Workshop participants will engage in a demonstration of kudzu-fiber
processing, have the opportunity to harvest and process the several
species of indigo-producing plants grown by the Bellos sisters at
their Sulphur Creek Farms dye plot, learn the process of setting up a
fresh-leaf indigo vat, and dye their hand-processed kudzu fiber in a
fresh indigo vat constructed over the course of the workshop. The
workshop will culminate in a lecture on Sunday, October 10th at 4:30
p.m. The lecture is free and open to the public, and will provide an
overview on indigo cultivation, processing and dyework from a
contemporary and historical perspective. There is a $30 fee for the
two-day workshop, and space is limited, so participants are urged to
sign up early by visiting the workshop information page at
http://www.askapparel.com/pages/field-to-fiber-workshop.

Artisan Natural Dyeworks is an artisanal dyehouse based in Nashville,
Tennessee, specializing in the use of all-natural plant- and
earth-based dyes to dye garments, piece goods and production yardage.
Co-founded by sisters Sarah and Alesandra Bellos, Artisan Natural
Dyeworks grows and gathers its own dye materials, works with farmers
to cultivate natural dye plants on a larger scale, and designs and
uses minimal-waste systems to create distinctive colors for textiles.

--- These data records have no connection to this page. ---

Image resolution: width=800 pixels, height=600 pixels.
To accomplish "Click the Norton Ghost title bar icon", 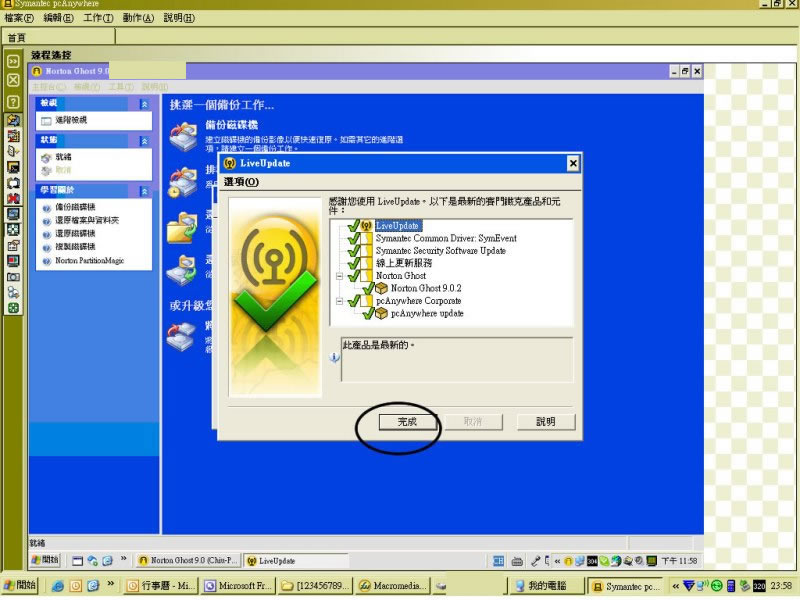I will click(37, 72).
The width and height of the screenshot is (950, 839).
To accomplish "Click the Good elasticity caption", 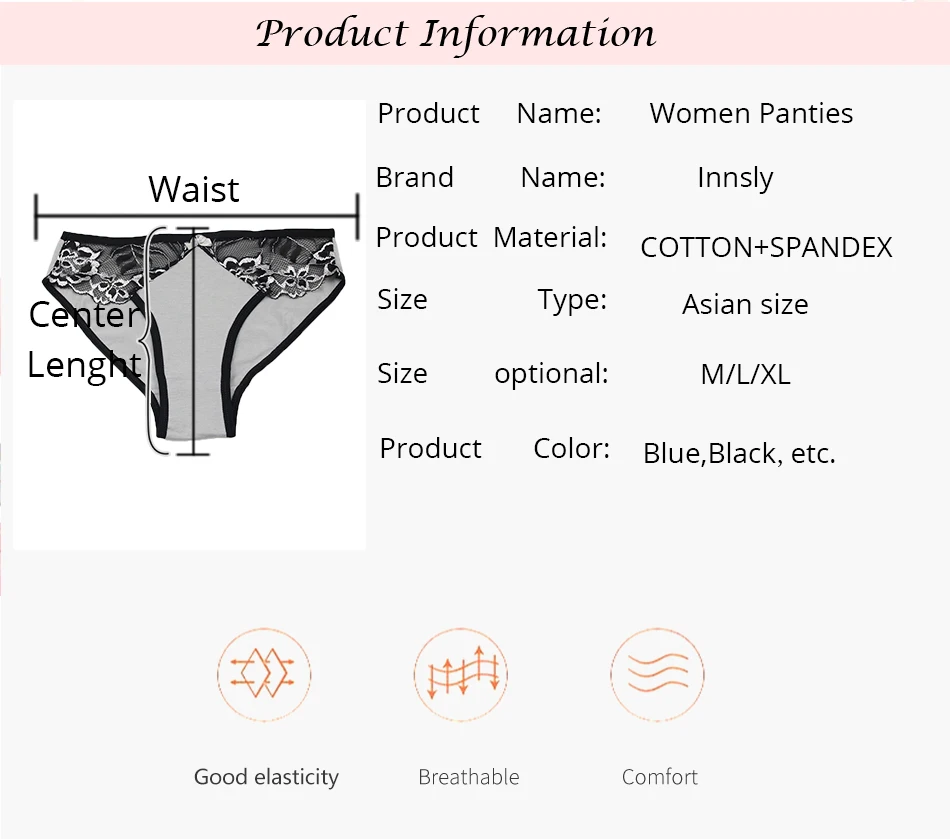I will [267, 777].
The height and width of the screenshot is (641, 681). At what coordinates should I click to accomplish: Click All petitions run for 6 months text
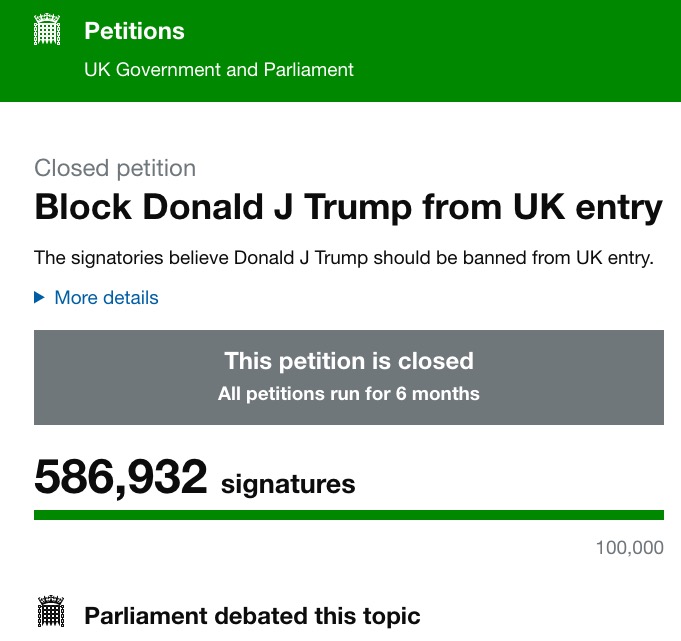(349, 394)
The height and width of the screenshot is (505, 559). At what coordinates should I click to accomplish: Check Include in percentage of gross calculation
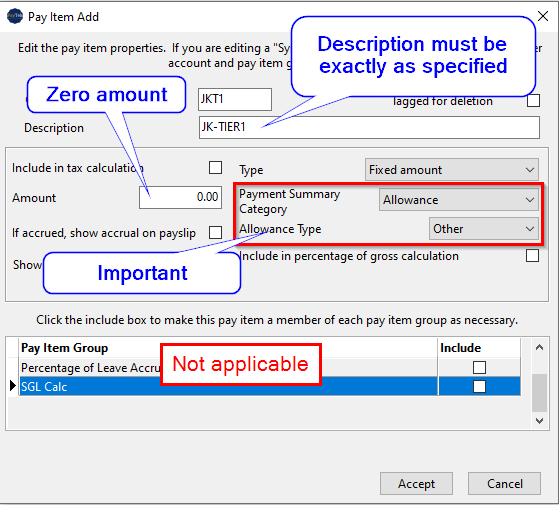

BLUEREDYELLOW produces locally-made clothing in the Philadelphia area,
using home-grown natural dyes and organic cotton garments sewn by
local textile manufacturers. BLUEREDYELLOW co-founder Elissa Meyers
explored her interest in natural dyes as an intern with ASK Apparel
(Artisan Natural Dyework’s previous incarnation) during the summer of
2009, and, together with workshop co-leader Kiki Brown, studied kudzu
processing across the southeast. Workshop host Sulphur Creek Farms,
one of several Bells Bend Neighborhood Farms, is a fifty-acre parcel
with a vibrant Community Supported Agriculture program and a strong
focus on connecting urban Nashville with its rural and agricultural
heritage and future. With several thousand acres of rich, fertile
soil only fifteen minutes from downtown Nashville, the
Scottsboro/Bells Bend area could potentially provide Nashville with a
large percentage of its food (and perhaps even its dyes and fibers),
grown locally and sustainably.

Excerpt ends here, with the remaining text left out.